* Task statement *
Each record must appear in the answer exactly as given.

* Exercise inputs *
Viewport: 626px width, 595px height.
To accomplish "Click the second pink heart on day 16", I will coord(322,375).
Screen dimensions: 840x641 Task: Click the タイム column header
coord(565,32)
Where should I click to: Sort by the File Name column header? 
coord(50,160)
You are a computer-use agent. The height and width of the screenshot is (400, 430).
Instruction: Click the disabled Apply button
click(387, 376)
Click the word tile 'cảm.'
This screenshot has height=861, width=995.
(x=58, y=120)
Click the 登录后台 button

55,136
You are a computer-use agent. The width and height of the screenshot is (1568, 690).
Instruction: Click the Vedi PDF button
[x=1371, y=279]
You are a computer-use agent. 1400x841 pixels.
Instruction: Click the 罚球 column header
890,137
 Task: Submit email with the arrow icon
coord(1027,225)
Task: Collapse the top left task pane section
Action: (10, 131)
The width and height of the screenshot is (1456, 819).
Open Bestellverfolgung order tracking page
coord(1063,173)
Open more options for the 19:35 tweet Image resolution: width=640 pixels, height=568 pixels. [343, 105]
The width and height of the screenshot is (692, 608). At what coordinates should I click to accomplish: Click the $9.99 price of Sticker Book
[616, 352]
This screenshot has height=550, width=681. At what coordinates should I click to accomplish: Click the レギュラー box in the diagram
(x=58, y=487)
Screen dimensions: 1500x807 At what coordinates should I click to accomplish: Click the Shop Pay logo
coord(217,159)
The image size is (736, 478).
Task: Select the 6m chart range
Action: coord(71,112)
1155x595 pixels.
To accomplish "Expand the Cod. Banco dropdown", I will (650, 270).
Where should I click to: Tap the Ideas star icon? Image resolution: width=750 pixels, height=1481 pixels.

* Result of this task *
Viewport: 626px width, 595px height.
To accomplish "Click the second pink heart on day 16", I will coord(322,375).
Screen dimensions: 840x641 Task: Click the タイム column header
coord(565,32)
Where should I click to: Sort by the File Name column header? 
coord(50,160)
You are a computer-use agent. The height and width of the screenshot is (400, 430).
Instruction: Click the disabled Apply button
click(387, 376)
Click the word tile 'cảm.'
This screenshot has height=861, width=995.
(x=58, y=120)
Click the 登录后台 button

55,136
You are a computer-use agent. The width and height of the screenshot is (1568, 690).
Instruction: Click the Vedi PDF button
[x=1371, y=279]
You are a computer-use agent. 1400x841 pixels.
Instruction: Click the 罚球 column header
890,137
 Task: Submit email with the arrow icon
coord(1027,225)
Task: Collapse the top left task pane section
Action: (10, 131)
The width and height of the screenshot is (1456, 819).
Open Bestellverfolgung order tracking page
coord(1063,173)
Open more options for the 19:35 tweet Image resolution: width=640 pixels, height=568 pixels. [343, 105]
The width and height of the screenshot is (692, 608). At what coordinates should I click to accomplish: Click the $9.99 price of Sticker Book
[616, 352]
This screenshot has height=550, width=681. At what coordinates should I click to accomplish: Click the レギュラー box in the diagram
(x=58, y=487)
Screen dimensions: 1500x807 At what coordinates should I click to accomplish: Click the Shop Pay logo
coord(217,159)
The image size is (736, 478).
Task: Select the 6m chart range
Action: coord(71,112)
1155x595 pixels.
To accomplish "Expand the Cod. Banco dropdown", I will (650, 270).
Where should I click to: Tap the Ideas star icon? Image resolution: width=750 pixels, height=1481 pixels.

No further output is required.